#### [Excerpt to read]
**********

Furthermore, it is noted that, notwithstanding the Target Market
Assessment, N+1 Capital Markets will only procure investors who
meet the criteria of professional clients and eligible
counterparties.
For the avoidance of doubt, the Target Market Assessment does
not constitute: (a) an assessment of suitability or appropriateness
for the purposes of MiFID II; or (b) a recommendation to any
investor or group of investors to invest in, or purchase, or take
any other action whatsoever with respect to, the Placing Shares.
Each distributor is responsible for undertaking its own target
market assessment in respect of the Placing Shares and determining
appropriate distribution channels.
Forward looking information
This announcement contains (or may contain) certain
forward-looking statements with respect to certain of the Company's
current expectations and projections about future performance,
anticipated events or trends and other matters that are not
historical facts. These forward-looking statements, which sometimes
use words such as "aim", "anticipate", "believe", "intend", "plan"
"estimate", "expect" and words of similar meaning, include all
matters that are not historical facts and reflect the directors'
beliefs and expectations and involve a number of risks,
uncertainties and assumptions that could cause actual results and
performance to differ materially from any expected future results
or performance expressed or implied by the forward-looking
statement. These statements are subject to unknown risks,
uncertainties and other factors that could cause actual results to
differ materially from those expressed or implied by such
forward-looking statements. Statements contained in this
announcement regarding past trends or activities should not be
taken as a representation that such trends or activities will
continue in the future. The information contained in this
announcement is subject to change without notice and, except as
required by applicable law, neither the Company nor the Bookrunner
assumes any responsibility or obligation and each expressly
disclaims any obligation or undertaking to update publicly or
review any of the forward-looking statements contained herein,
whether as a result of new information, future events or otherwise,
unless required to do so by applicable law or regulation. You
should not place undue reliance on forward-looking statements,
which speak only as of the date of this announcement.

**********

#### [Target position records]
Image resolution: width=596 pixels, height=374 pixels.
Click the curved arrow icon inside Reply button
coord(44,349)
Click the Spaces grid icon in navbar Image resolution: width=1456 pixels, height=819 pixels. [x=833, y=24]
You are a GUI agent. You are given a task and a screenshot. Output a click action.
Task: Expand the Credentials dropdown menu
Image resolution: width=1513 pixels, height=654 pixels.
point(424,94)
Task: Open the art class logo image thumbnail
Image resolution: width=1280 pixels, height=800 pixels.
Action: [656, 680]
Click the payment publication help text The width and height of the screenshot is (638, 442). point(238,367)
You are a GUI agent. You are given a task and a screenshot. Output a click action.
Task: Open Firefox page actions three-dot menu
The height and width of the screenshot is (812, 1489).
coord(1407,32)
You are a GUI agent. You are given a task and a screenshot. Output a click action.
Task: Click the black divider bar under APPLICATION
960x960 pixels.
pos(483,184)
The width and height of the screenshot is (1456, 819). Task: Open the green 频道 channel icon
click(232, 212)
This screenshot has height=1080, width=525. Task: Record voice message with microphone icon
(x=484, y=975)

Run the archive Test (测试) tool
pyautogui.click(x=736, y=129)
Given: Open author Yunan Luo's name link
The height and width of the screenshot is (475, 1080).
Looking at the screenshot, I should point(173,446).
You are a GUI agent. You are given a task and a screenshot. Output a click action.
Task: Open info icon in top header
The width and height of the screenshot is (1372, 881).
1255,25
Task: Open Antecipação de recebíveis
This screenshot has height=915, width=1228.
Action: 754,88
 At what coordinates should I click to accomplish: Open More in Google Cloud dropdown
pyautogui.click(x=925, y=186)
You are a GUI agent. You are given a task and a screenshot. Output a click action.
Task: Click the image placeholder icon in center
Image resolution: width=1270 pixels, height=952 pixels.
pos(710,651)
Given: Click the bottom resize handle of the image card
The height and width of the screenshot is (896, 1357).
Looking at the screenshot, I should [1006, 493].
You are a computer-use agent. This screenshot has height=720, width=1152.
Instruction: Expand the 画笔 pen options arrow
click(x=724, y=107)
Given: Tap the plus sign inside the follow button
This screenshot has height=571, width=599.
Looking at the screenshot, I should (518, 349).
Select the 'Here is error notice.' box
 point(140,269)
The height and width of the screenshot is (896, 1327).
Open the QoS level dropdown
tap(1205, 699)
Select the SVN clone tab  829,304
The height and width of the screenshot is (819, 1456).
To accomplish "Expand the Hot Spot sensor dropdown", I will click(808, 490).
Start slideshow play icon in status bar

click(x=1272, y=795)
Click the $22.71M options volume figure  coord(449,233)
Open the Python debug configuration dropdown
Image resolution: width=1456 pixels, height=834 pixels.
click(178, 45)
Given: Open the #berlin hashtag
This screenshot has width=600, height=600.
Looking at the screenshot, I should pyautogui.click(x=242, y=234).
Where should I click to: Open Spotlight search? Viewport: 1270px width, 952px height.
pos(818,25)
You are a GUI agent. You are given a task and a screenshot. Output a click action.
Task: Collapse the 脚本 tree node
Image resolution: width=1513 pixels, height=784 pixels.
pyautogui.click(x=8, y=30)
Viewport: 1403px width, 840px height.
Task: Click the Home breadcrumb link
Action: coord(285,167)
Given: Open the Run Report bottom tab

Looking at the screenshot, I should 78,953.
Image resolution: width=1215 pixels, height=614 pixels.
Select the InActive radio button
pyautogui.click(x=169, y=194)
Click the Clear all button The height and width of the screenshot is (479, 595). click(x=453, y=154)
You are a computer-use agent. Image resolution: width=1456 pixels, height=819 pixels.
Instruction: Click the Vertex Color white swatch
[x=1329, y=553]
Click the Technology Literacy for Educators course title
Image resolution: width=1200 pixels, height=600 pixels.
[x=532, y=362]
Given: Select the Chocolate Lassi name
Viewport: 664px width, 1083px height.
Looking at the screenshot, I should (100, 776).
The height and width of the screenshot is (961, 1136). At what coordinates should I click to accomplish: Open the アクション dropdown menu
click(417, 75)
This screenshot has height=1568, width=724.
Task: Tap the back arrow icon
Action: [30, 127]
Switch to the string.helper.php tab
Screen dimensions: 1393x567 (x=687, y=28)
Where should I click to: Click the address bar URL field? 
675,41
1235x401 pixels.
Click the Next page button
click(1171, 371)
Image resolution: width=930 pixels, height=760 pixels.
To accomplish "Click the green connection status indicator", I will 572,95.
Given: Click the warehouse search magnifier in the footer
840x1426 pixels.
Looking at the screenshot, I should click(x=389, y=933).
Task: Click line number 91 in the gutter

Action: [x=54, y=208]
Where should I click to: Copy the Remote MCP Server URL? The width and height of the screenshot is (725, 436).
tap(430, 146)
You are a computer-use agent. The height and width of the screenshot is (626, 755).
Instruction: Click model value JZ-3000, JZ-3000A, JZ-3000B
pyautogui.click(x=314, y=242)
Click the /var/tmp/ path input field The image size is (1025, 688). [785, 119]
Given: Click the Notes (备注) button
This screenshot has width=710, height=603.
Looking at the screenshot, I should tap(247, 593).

**********

#### [Set tasks]
• a. Retype the announcement excerpt between "For the avoidance" and "the Placing Shares.", inclusive.
• b. Answer from the announcement excerpt:
(i) Notwithstanding the Target Market Assessment, which investors only will N+1 Capital Markets procure?
(ii) Who is responsible for undertaking its own target market assessment in respect of the Placing Shares?
(iii) As of when do the forward-looking statements speak?
Rely on the announcement excerpt alone, without reference to the items.

#### [Responses per task]
• a.
For the avoidance of doubt, the Target Market Assessment does
not constitute: (a) an assessment of suitability or appropriateness
for the purposes of MiFID II; or (b) a recommendation to any
investor or group of investors to invest in, or purchase, or take
any other action whatsoever with respect to, the Placing Shares.

• b.
(i) Investors who meet the criteria of professional clients and eligible counterparties.
(ii) Each distributor.
(iii) Only as of the date of the announcement.